ŞENER-GÜNEŞ’LE DİK OYNAMAYA DEVAM

Bizler Dik Oyna yazarlarıyız.

Birbirini Ekşi Sözlük’te bulup bir çatı altında toplanan, oluşturduğu ortak enerjiyle bu blogu yaratan 100’den çok ‘kalem‘iz.

İçimizde 1970’lerin başında doğmuş olanlar da var (dedeler) 1990’larda doğmuş olanlar da (adam liseli beyler).

Trabzonlu olanımız var, Trabzonlu olmayanımız var.

Türkiye’de yaşayanımız var, yurt dışında yaşayanımız var.

Sağcımız var, solcumuz var, köfteci-macuncumuz var.

Ve daha pek çok konuda birbirimizden ayrılıyoruz.

Fakat birleştiğimiz bir mesele var:

SADRİ ŞENER’E VE ŞENOL GÜNEŞ’E GÜVENİYORUZ!

Hatasızlar diye değil. Elbet hataları vardır, tıpkı her insan gibi. Hesap sorulmayacak diye de değil. Günü gelince sorulacak hesaplar da var. Trabzonspor’da kimse vazgeçilmez değildir.  Fakat her şeyin bir usulü vardır, zamanı vardır.

Trabzonspor’un şampiyon olduğu 2010-2011 sezonu hakkındaki resmi kayıt düzeltilene kadar,

Şikesi her 2 defasında da etik kurul tarafından, 1 defa UEFA tarafından, Şampiyonlar Ligi’ne Trabzonspor’u göndermekle TFF tarafından ve son olarak da Türkiye Cumhuriyeti yargısı tarafından tescil edilmiş kişi ve kuruluşların bu yaptıklarının yanına kâr kalmayacağını kamuoyu görene kadar,

Türkiye Cumhuriyeti’nin adliye katibinden başbakanına kadar herkes “Adalet Mülkün Temelidir” sözünü anlayana kadar,

Temelindeki sportmenlik ruhu fena halde töhmet altında bulunan UEFA geç gelen adaletin adalet olmayacağına uyanana kadar,

DİK DURMAYA VE DİK OYNAMAYA DEVAM ETMEK ZORUNDAYIZ!

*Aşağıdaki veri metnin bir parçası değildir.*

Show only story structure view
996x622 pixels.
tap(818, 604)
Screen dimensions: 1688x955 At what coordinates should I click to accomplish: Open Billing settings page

Çünkü karşımızda Yezit var, Calut var, emsali görülmemiş bir örtmecenin mümessilleri var.

Trabzonspor maddi ve manevi haklarından usulsüzce mahrum bırakıldığı halde yıkılmayacağını Inter maçından play-off’a kadar her fırsatta gösterdi. Bu süreci de dimdik atlatmak için güce, sabra ve sağduyuya ihtiyaç var.

Yönetime yöneltilen eleştirilerde doğruluk payı olup olmamasından önemli bir şey varsa; o da bu eleştirilerin kim tarafından, nasıl bir zamanlamayla, nasıl bir üslupla ve ne amaçla yapıldığıdır. Daha da açıkçası: kimin verdiği gazla kimin ekmeğine yağ sülmeye çalışıldığıdır.

Bizler, Dik Oyna yazarları olarak ne bir hiyerarşiye sahibiz, ne kimseye eyvallahımız var, ne gönül borcumuz var, ne finansman kaynağımız var, ne de bunlara ihtiyacımız var.

Tüm bağımsızlığımızla, duruşumuzla ve “düşmanlara” inadımızla söylüyoruz:

DİK OYNAMAYA DEVAM!

3 comments
  1. Durmayın ve yılmayın, her seferinde ve her ortamda size yapılan bu şerefsizliği hatırlatın, bir Beşiktaş taraftarı olarak ben öyle yapıyorum. Sadece FB’yi değil fırsattan istifade edip ortamı kendi çıkarı doğrultusunda bulandırıp futbolcularınızı ayartan, şampiyon olduktan sonra şikenin lafını etmeyen şerefsizlerin en büyüğü, şike ve teşvik denilen bu pisliğin Türkiye’deki ilk uygulayıcısı ve piri GS’yi de unutmayın.

    • UEFA bile bugün Fenerbahçe’nin üstüne gitmiyorsa bunun asıl nedeni Galatasaray yönetiminin kayıtsızlığıdır. Avrupa’daki örneklerde her zaman rakip kulüpler tüm gücüyle şike yapanın üstüne giderken Galatasaray camiasında münferit gayretler dışında kurumsal bir baskı görememekteyiz. Eğer öyle bir baskı olsaydı Fenerbahçe ne yaparsa yapsın UEFA’ya söz geçiremezdi. Zürih’te temiz futbol mitinginde tek bir Galatasaraylı bile yoktu. Zamanı geldikçe onlara da yer vereceğiz. Merak etmeyin.